Duisburg. . In der Buchholzer Unfallklinik ging es um das Bindegewebe, das die Körperteile zusammenhält. Die Faszien-Forschung steht noch am Anfang.

„Faszien sind die dicken weißen Fäden, die wir vom Grillfleisch abschneiden“, erklärt Dr. Ingo Geuen am Mittwoch beim WAZ-Medizinforum das Thema seines Vortrags, „und ja, wir haben sie alle“. Gemeinsam mit Physiotherapeutin Sandra Zanders entführt der Orthopäde und Unfallchirurg seine 180 Gäste in die Welt der Faszien. Ohne das lange wenig beachtete Bindegewebe „wären wir nur ein Haufen Einzelteile“, sagt Geuen.

Distorsionsmodell von Stephen Typaldos

Die Bedeutung der Bindegewebsfasern, die alle Muskeln des Körpers umgeben, war ebenso wie die Behandlung ihrer Störungen bereits im Altertum bekannt. „Den Grundstein für die Faszientherapie legte die Biochemikerin Ida Rolf 1950“, erklärt der Oberarzt, „anschließend entwickelte der amerikanische Notfallmediziner und Osteopath Stephen Typaldos 1991 das „Distorsionsmodell“. Es unterscheidet zwischen sechs Typen von Beschwerden.
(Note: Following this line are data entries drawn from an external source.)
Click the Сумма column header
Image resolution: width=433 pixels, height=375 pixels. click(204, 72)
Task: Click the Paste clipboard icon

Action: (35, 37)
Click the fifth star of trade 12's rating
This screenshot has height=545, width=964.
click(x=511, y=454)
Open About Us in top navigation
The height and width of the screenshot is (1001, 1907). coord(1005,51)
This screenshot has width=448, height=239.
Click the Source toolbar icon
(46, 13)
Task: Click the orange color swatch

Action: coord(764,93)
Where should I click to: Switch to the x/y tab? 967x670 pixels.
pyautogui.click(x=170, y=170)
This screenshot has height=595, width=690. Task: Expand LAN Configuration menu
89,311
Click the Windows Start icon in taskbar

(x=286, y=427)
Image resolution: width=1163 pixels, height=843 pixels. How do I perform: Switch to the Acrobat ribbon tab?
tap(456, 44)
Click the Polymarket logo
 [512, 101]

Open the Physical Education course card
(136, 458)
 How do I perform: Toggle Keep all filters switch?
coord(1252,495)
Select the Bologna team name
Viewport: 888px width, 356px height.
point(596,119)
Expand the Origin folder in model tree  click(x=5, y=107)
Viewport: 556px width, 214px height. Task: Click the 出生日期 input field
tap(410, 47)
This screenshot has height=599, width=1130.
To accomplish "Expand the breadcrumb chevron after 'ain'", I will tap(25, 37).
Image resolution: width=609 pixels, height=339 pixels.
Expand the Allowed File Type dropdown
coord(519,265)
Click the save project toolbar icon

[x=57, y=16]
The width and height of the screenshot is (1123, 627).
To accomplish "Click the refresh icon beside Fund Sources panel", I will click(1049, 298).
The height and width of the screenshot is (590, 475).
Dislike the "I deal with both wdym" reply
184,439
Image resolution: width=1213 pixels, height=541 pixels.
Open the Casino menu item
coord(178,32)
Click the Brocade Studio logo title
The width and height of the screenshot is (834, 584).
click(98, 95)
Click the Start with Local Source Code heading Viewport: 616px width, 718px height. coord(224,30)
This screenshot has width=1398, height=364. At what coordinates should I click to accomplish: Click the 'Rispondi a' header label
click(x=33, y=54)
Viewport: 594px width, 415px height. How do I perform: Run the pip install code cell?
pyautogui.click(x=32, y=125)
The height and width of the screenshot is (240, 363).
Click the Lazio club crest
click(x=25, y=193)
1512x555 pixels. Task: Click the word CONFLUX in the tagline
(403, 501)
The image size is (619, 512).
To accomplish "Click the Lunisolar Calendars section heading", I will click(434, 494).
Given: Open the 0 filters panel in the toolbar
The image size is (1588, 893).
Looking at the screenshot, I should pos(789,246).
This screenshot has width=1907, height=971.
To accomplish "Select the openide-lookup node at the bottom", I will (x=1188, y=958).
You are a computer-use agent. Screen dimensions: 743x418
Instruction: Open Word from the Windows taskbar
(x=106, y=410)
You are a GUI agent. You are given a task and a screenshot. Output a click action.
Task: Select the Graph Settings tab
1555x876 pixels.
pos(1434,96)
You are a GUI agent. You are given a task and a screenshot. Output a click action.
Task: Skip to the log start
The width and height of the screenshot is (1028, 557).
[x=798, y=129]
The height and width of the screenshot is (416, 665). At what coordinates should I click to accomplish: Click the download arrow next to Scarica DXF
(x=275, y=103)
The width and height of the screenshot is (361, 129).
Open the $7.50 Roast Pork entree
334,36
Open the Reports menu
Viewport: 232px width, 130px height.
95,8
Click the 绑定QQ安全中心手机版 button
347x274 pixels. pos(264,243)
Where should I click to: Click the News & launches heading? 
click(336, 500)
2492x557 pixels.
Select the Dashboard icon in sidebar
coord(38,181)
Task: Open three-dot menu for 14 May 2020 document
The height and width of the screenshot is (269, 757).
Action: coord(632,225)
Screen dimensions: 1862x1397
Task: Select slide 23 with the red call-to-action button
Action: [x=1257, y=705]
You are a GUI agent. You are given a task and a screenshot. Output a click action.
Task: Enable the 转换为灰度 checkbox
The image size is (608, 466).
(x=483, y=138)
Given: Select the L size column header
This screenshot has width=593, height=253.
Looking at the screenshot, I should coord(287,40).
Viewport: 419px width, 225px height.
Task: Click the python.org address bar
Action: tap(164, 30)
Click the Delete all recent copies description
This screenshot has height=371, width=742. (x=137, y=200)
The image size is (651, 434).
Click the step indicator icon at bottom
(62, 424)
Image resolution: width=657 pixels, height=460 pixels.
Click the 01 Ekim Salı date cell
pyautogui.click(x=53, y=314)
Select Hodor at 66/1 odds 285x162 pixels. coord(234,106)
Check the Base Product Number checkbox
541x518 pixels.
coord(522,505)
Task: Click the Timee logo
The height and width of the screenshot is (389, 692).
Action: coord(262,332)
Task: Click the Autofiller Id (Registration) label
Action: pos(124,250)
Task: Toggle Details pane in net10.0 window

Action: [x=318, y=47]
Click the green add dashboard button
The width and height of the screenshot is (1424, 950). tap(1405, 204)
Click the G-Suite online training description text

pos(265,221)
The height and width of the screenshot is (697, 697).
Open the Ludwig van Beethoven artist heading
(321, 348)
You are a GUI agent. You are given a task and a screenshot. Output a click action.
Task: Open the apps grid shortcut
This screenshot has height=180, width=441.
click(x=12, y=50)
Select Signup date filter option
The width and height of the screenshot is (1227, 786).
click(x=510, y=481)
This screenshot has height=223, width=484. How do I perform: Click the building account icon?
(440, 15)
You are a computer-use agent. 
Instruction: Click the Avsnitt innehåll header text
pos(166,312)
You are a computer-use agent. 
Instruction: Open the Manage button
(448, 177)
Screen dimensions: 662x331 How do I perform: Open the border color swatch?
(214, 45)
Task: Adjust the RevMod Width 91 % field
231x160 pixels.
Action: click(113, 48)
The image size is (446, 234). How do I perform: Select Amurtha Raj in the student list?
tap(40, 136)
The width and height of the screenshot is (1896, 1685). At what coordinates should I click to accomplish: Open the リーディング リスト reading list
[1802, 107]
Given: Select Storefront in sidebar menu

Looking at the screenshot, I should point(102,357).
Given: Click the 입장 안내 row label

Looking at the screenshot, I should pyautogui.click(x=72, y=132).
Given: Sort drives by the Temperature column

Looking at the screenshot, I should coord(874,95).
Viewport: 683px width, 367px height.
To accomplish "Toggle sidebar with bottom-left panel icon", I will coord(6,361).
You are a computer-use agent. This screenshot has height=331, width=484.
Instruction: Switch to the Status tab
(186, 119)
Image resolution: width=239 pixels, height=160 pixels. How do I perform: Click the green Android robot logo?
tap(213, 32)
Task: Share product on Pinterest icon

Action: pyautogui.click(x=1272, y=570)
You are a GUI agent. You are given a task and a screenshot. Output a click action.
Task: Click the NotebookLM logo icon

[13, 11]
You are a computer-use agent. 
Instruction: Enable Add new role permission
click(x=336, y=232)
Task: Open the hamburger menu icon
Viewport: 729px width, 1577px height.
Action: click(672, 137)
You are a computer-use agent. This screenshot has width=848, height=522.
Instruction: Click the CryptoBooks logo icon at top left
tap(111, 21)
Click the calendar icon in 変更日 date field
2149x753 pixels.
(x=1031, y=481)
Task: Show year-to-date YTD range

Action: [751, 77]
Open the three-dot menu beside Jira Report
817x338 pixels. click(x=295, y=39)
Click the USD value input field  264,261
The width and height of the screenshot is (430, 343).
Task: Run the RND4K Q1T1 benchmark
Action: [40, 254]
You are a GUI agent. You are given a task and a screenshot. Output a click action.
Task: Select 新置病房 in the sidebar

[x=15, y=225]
Die Mehrzweckhalle der Bucholzer Unfallklinik war mit 180 Gästen fast ausverkauft.
Die Mehrzweckhalle der Bucholzer Unfallklinik war mit 180 Gästen fast ausverkauft. © Udo Milbret

Die wissenschaftliche Forschung steht aber noch am Anfang. Bekannt ist seit einer Kamerafahrt unter der Haut, dass das Netz Reize und Schmerzen ans Gehirn übermittelt. Durch Verletzungen oder Operationen können die Fasern verkleben – Störungen im Bewegungsmuster können die Folge sein. „Alter und wenig Sport“, nennt Geuen weitere Gründe: „Aber keine Sorge – das lässt sich beheben.“ Werden die durch eine Faszienstörung ausgelösten chronische Rückenschmerzen therapiert, löse das auch eine Veränderung der im Hirn gespeicherten Bewegungsmuster aus, erklärt der Arzt. „Das führt dazu, dass der Patient sich wieder besser bewegt.“

Die bisher nicht wissenschaftlich belegte Wirksamkeit der Therapie spürt der Kassenpatient im Geldbeutel: „Sie ist nicht im Leistungskatalog enthalten, nur Privatkassen übernehmen die Kosten.“ Für die 60minütige Erstbehandlung werden rund 100 Euro fällig, für Folgetermine etwa 85 Euro.

Auch Haushaltsgegenstände können helfen

Wenn Sandra Zanders in die Faszien greift, kann’s schonmal wehtun. „Das verletzte Gewebe wird neu verletzt, damit eine Wundheilung eintritt“, erklärt die Physiotherapeutin. Im Schnitt braucht es zehn bis zwölf Behandlungen bis zum erwünschten Erfolg. „Auch Eigenbehandlung ist nach Anleitung des Therapeuten möglich“, erklärt Zanders. Dazu gibt’s spezielle Faszienrollen, aber oft tut’s auch ein einfacher Haushaltsgegenstand wie die Maler-Rolle. „Eine kleine reicht schon, für größere Körperflächen nimmt man eine breitere Rolle.“ Einen Igelball empfiehlt Zanders für die Füße: „Der kann die Spannungen lösen.“

Nicht geeignet sind die harten Griffe der Faszien-Therapie bei Gerinnungsstörungen, Krampfadern, Arteriosklerose, sowie Schwangerschaft und Krebs. „Möglich ist aber ein vorbeugendes Faszientraining in Form von sanftem Yoga oder Pilates“, empfielt Dr. Geuen, „dafür gibt es verschiedene Angebote in Duisburg“.